Select the lines of the records containing the word "button" and list them.

::: Task input :::

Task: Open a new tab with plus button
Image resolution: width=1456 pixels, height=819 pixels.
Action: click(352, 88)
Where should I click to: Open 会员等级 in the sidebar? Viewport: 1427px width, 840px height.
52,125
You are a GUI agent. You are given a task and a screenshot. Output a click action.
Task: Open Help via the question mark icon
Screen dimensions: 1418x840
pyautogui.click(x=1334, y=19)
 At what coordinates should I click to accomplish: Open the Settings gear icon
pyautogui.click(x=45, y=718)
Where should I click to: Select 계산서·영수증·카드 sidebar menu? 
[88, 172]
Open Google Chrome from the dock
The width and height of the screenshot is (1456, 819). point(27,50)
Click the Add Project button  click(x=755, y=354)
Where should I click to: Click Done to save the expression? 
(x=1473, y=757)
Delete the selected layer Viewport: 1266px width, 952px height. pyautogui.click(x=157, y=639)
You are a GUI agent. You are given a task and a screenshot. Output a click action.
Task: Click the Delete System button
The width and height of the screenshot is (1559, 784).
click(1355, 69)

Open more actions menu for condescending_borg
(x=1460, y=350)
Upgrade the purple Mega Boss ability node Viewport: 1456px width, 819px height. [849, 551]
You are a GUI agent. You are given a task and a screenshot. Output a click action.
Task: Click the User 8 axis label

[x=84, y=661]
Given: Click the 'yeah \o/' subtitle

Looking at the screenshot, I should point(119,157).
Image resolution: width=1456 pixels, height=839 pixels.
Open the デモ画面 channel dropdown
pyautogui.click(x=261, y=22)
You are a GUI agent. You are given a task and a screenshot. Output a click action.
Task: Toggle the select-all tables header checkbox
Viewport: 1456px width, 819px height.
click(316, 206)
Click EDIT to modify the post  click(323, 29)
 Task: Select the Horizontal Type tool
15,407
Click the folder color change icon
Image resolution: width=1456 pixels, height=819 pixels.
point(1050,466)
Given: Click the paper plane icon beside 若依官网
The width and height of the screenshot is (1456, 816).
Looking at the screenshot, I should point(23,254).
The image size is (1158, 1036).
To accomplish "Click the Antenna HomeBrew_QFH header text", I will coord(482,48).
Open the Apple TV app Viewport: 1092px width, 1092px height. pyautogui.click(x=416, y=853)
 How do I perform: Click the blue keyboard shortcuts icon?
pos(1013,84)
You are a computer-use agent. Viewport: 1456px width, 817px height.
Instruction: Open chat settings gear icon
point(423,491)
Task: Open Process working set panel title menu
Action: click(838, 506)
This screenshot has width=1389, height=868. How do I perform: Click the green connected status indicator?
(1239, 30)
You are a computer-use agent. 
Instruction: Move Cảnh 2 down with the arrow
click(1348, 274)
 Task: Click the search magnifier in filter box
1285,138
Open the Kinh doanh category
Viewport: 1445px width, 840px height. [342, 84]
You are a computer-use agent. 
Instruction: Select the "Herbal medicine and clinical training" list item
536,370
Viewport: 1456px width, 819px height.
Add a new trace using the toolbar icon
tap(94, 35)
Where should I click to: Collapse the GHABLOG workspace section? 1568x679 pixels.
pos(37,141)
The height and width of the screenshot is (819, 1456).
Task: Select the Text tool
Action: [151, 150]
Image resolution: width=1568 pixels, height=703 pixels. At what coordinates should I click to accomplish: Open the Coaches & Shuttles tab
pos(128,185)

:::

* **Your response**
Task: Open a new tab with plus button
Click the Add Project button  click(x=755, y=354)
Task: Click the Delete System button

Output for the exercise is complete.